▶ _Records shown_

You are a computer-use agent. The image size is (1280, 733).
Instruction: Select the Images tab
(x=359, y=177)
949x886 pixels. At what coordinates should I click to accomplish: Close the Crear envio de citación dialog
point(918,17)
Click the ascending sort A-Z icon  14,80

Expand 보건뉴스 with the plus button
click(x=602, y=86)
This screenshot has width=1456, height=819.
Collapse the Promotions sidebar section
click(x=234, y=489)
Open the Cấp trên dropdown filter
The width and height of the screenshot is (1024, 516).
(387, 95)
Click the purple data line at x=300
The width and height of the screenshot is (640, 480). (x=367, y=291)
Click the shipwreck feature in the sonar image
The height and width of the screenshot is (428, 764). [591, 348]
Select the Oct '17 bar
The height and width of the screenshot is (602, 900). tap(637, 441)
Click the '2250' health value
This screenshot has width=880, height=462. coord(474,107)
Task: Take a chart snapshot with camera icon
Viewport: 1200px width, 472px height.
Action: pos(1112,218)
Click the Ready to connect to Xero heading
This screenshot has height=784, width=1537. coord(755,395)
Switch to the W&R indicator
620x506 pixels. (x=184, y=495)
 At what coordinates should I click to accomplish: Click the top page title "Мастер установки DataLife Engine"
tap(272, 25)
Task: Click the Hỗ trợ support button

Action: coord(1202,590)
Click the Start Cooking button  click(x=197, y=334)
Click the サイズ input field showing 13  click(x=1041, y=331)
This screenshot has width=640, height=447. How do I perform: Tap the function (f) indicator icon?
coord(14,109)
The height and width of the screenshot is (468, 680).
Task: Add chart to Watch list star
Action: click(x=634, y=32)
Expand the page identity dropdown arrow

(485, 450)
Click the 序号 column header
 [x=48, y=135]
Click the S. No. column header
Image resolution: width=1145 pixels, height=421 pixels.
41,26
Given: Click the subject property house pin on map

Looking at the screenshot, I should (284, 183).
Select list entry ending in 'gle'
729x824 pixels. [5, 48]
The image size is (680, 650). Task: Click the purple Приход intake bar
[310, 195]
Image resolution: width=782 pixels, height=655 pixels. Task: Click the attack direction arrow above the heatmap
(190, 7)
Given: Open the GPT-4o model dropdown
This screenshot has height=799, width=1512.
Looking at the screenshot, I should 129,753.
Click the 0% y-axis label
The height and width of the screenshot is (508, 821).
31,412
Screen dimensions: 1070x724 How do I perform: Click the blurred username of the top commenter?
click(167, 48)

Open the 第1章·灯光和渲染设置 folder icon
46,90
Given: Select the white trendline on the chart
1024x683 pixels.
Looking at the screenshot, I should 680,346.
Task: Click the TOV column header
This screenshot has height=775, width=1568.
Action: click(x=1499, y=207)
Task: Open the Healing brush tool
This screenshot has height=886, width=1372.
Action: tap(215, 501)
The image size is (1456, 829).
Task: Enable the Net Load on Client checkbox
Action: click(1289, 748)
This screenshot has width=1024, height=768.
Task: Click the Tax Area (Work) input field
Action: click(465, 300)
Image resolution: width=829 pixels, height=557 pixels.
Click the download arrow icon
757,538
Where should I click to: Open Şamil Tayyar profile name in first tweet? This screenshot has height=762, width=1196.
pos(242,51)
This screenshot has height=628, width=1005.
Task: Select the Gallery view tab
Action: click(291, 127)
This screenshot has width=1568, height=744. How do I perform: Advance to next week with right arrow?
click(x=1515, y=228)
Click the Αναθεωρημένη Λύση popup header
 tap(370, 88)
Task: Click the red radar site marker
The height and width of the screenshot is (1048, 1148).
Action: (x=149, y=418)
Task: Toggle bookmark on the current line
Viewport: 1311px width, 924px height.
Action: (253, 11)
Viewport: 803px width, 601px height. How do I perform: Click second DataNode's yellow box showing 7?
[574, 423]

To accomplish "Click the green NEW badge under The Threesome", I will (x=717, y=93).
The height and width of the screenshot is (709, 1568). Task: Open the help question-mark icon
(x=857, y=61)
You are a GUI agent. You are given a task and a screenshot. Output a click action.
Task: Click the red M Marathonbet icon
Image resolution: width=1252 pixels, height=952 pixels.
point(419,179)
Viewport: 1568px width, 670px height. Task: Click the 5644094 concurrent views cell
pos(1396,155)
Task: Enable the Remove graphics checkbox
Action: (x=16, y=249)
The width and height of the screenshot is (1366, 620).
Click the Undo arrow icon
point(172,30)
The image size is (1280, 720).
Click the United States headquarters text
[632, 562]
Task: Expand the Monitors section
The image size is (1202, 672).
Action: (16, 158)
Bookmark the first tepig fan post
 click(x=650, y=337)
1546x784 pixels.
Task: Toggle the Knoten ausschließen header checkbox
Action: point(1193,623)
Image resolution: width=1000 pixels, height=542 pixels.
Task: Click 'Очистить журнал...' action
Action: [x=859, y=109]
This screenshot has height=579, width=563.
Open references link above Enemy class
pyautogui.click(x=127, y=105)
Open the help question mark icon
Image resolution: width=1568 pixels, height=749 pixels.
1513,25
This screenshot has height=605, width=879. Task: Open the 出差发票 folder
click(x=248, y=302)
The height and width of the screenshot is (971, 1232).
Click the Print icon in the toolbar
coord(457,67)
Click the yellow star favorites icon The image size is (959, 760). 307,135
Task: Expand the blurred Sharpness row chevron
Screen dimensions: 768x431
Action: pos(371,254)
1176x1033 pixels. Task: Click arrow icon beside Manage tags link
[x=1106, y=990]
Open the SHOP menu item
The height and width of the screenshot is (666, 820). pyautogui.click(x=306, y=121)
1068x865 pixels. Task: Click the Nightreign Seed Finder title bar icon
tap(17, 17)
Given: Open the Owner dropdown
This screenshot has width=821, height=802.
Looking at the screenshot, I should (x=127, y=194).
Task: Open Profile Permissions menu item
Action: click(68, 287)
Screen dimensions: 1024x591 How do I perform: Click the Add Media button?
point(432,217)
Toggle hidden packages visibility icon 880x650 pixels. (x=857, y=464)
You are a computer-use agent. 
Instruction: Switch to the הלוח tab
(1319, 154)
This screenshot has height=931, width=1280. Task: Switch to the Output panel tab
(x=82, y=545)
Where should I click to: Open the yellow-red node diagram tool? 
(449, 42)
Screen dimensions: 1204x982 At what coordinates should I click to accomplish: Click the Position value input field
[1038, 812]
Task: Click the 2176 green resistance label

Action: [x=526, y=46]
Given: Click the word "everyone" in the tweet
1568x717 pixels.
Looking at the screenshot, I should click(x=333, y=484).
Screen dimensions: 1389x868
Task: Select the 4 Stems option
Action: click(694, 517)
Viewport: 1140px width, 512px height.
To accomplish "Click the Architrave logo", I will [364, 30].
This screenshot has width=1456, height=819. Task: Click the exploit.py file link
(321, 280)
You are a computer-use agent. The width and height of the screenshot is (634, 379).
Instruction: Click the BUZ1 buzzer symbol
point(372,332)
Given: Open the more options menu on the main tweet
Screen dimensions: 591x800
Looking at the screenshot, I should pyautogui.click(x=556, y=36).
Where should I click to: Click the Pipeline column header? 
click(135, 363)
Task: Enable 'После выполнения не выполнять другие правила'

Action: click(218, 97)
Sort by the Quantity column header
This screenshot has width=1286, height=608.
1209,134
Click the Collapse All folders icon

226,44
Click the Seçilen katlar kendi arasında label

▶ _What you have to do_
Return every line from the entries above that includes the word "will".

▶ _Answer to the exercise_
To accomplish "Click the green NEW badge under The Threesome", I will (x=717, y=93).
To accomplish "Click the Architrave logo", I will [364, 30].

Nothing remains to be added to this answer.